Texas Republicans are blaming everything on ERCOT and windmills

by | Feb 19, 2021 | Policy, Winter Storm

On Friday, the Electric Reliability Council of Texas finally announced an end to the power outages that left millions of Texas in the cold during this week’s winter snowstorm.

The rolling blackouts, ERCOT said, were necessary to prevent Texas’ energy grid from completely collapsing and causing monthslong problems.

Along with windmills, Texas Republicans have shifted a bulk of the blame for this week’s disaster onto ERCOT, the state-run corporation that runs Texas’ isolated power grid.

On Tuesday, Gov. Greg Abbott called for an investigation into ERCOT and its actions during the crisis, and the next day, the governor told ABC 13 he believed ERCOT board members should resign. 

“This was a total failure by ERCOT,” Abbott said. “ERCOT stands for Electric Reliability Council of Texas … and they showed that they were not reliable.”

Sen. Ted Cruz, who fled Texas for Cancún amid the disaster, welcomed the news of the pending ERCOT investigation along with Lt. Gov. Dan Patrick who promised to line up hearings in the Texas Senate next week “to get answers.”

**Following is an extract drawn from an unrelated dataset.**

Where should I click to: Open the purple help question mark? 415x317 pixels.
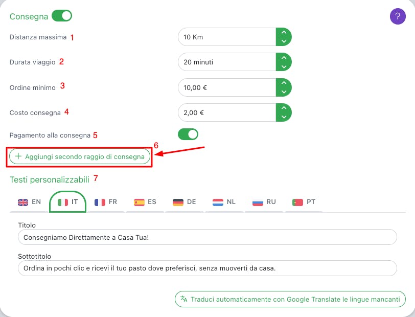pos(398,16)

Democrat state Rep. Rafael Anchia of Dallas who has served in the Texas House Energy Resources Committee since 2015, said Abbott blaming ERCOT for the disaster was like blaming an air traffic controller for planes falling out of the sky. 

“ERCOT definitely deserves blame here, there’s no question about it,” Anchia told the Signal. “But literally, every ERCOT member including the one that lives in Canada and the others that live outside the state were approved by the Public Utility Commission, which is Greg Abbott’s handpicked team to regulate ERCOT.”

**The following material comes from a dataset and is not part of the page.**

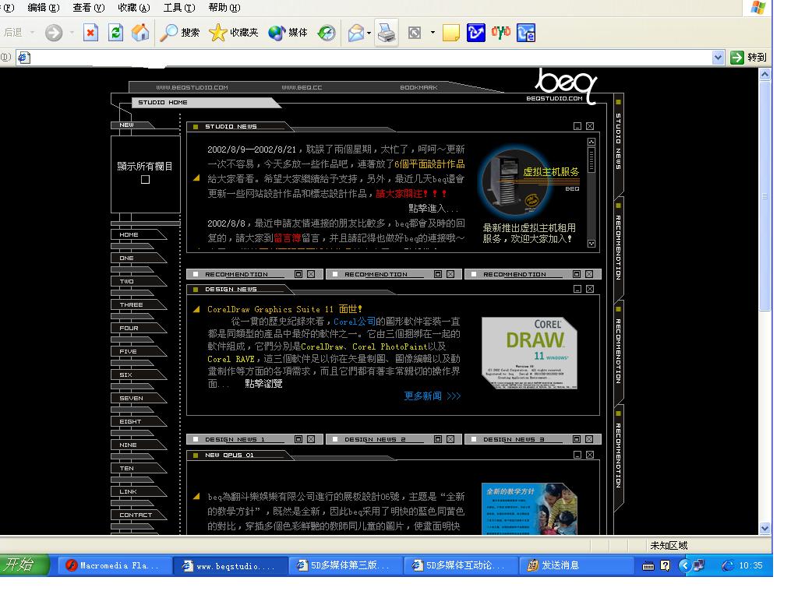Viewport: 798px width, 598px height.
Task: Tick the 顯示所有欄目 checkbox
Action: pyautogui.click(x=145, y=180)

After a similar winter storm in 2011 froze out energy production and caused rolling blackouts in the state, Anchia said the legislature gave the Public Utility Commission of Texas broad powers to regulate ERCOT. 

“The bottom line is that the governor doesn’t want to take responsibility for his team that failed here,” he said. 

The Houston Chronicle reported Friday that the Abbott-appointed Public Utility Commission cut ties with a nonprofit last year that worked to monitor the reliability of Texas’ power grid.

“Greg Abbott appoints members of the Texas Public Utilities Commission,” Texas Democratic Party Chair Gilberto Hinojosa in a statement. “He is responsible for knowing whether or not an appointee meets the criteria for making critical decisions that impact everyday Texans’ lives and livelihoods. Their decision to strip away a regulatory layer of Texas electricity grid with deadly severe winter weather approaching is just another example of the failed approach Texas Republicans have when it comes to complex challenges facing our state.”

In past sessions, Anchia said bills that might have mitigated or prevented this week’s disaster were voted down or ignored in their committees in favor of red meat items that commanded more of Abbott’s attention. He cited a 2011 bill by then-legislator Houston Mayor Sylvester Turner requiring ERCOT to have adequate power reserves to prevent blackouts and another bill by then-legislator Dallas Mayor Eric Johnson requiring state agencies to plan for severe weather events. 

“You need to dust off my bill, and you need to refile it,” Turner said in a Friday press conference. “Because it’s not about just holding hearings. It is about recognizing that in the state of Texas, ERCOT is a closed system. And that’s the way leadership for a number of years have wanted it to be.”

Those thoughts were echoed by Houston Congresswoman Sheila Jackson Lee in another Friday press conference with Texas Democrats where Lee shared her experience in trying to coordinate outside help to stabilize Texas’ energy grid.

“When I called the Department of Energy they indicated their hands were tied because Texas purposely crafted their energy grid to be self-contained, gloating about how much energy they had and not sharing it with neighboring states and not being part of an integrated inter-transmission system that would’ve allowed other states to transfer energy during Texas’ time of need,” Lee said. 

“Why did this happen, it is because we had a failed governmental system that did not direct ERCOT to ensure we had weatherization of power plants, no frozen wind turbines and gas remain in the ground,” Lee said.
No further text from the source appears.